After hearing the news of the incident, Laurie, senior pastor at Harvest Christian Fellowship in Riverside, California, posted a video on Facebook, calling on his followers to pray for the protection of people in England and the U.S.

"I just heard the horrible news about what appears to be a terrorist attack in Manchester, England," the evangelist said, according to The Christian Post.

"This is horrible and this is happening while our president is meeting with leaders to try to fight terrorism. Listen folks, we need to realize that there is a spiritual dynamic in play here.

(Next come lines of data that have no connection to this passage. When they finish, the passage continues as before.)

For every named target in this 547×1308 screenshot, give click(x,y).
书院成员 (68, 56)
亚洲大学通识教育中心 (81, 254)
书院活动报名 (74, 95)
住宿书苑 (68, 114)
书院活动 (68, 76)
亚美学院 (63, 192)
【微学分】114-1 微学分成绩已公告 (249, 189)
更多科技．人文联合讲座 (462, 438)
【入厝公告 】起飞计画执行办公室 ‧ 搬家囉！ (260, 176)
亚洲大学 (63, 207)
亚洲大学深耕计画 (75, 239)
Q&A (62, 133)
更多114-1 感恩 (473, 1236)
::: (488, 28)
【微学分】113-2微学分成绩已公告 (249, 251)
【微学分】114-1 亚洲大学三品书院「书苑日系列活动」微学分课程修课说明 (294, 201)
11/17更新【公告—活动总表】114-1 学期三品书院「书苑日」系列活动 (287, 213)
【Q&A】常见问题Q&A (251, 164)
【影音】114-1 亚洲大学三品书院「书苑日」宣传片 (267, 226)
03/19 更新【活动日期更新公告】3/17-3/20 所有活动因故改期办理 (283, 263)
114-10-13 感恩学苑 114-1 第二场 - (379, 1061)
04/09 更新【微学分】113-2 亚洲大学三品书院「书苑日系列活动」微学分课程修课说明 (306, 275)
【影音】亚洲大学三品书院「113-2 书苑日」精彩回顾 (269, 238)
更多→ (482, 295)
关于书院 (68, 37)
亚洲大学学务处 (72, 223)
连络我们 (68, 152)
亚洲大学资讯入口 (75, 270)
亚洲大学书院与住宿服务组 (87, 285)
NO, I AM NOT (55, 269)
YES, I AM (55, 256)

When our president says this is good versus evil, there is a lot of truth to that," Laurie added, referring to the speech that President Donald Trump delivered to over 50 Muslim leaders at the Arab Islamic American Summit in Riyadh, Saudi Arabia.

In the speech, Trump contended that the fight against radical extremism "is a battle between good and evil" rather than a battle between different religions or civilizations.

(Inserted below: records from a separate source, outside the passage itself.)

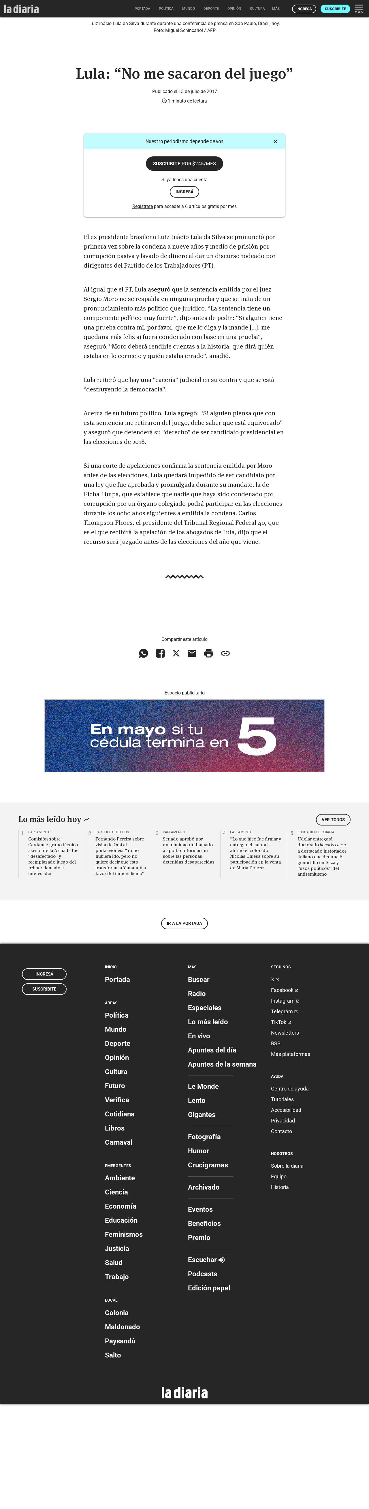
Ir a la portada (184, 1028)
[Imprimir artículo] (208, 758)
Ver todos (333, 924)
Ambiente (120, 1283)
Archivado (204, 1292)
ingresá (184, 296)
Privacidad (283, 1225)
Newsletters (285, 1138)
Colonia (117, 1418)
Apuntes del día (212, 1155)
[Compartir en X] (176, 758)
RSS (275, 1148)
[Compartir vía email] (192, 758)
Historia (280, 1292)
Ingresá (304, 9)
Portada (117, 1084)
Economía (120, 1311)
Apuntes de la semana (222, 1169)
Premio (199, 1342)
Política (117, 1120)
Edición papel (209, 1393)
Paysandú (120, 1446)
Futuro (115, 1191)
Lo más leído (208, 1127)
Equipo (279, 1282)
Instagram (285, 1106)
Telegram (284, 1116)
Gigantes (201, 1219)
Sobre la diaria (287, 1271)
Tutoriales (282, 1204)
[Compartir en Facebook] (160, 758)
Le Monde (203, 1191)
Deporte (117, 1148)
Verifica (117, 1205)
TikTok (281, 1127)
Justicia (117, 1354)
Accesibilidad (286, 1215)
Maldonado (122, 1432)
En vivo (199, 1141)
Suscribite (335, 9)
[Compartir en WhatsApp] (143, 758)
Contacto (281, 1236)
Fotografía (204, 1242)
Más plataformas (290, 1159)
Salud (114, 1368)
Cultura (116, 1177)
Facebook (284, 1095)
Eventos (200, 1314)
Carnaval (118, 1247)
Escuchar (206, 1365)
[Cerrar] (275, 246)
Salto (113, 1460)
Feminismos (124, 1340)
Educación (121, 1325)
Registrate (142, 311)
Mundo (116, 1134)
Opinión (117, 1162)
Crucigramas (208, 1270)
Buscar (199, 1084)
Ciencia (116, 1297)
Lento (197, 1205)
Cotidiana (120, 1219)
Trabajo (117, 1382)
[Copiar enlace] (225, 758)
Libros (115, 1233)
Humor (198, 1256)
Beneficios (204, 1328)
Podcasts (202, 1379)
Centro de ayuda (290, 1193)
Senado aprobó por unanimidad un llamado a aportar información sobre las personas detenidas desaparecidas (188, 955)
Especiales (204, 1113)
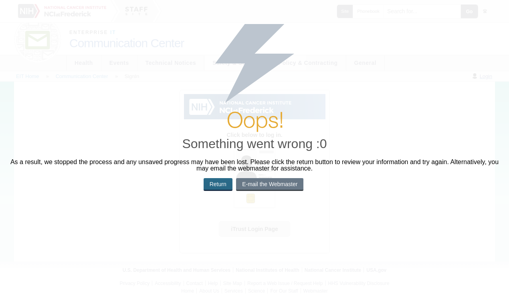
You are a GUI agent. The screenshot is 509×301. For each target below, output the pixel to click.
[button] (218, 184)
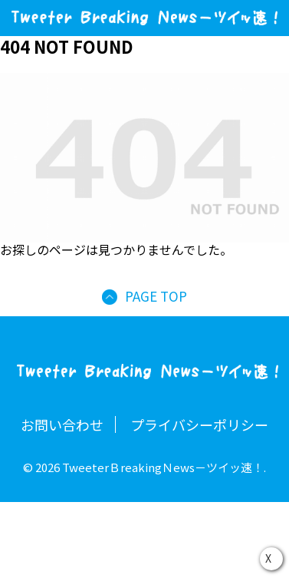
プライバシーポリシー (199, 424)
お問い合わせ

Laurie went on to urge his viewers to "turn to God and call out to him in the day of trouble." He also said that "The Lord is listening."

Graham, the president of the Billy Graham Evangelistic Association and Samaritan's Purse humanitarian organization, also condemned the attack after news broke that the Islamic State terror group claimed responsibility for the incident.

"The Islamic State has claimed responsibility for the horrific carnage of Monday night's bombing in Manchester, England, targeting children, teens, and their parents who were attending a concert," the evangelist wrote on Facebook. "They're proud of this despicable and cowardly act," he added.

Graham called on his followers to pray for the victims and their families. The evangelist also asked them to pray that God would give wisdom to political leaders in fighting against Islamic terrorism.

Meanwhile, the security threat level in Britain has been raised from "critical" to "severe" following the attack. British Prime Minister Theresa May said that members of the armed forces would be placed at key sites, and military personnel might be deployed at public events like concerts and sports events.

The Bishop of Manchester has urged churches to open their doors to those who want to pray in light of the incident. Rt. Rev. David Walker noted that the attack was not the first time Manchester has been targeted by terror. He said that the city's residents have been resilient in the past and said that the past events had only brought the people together rather than drive them apart.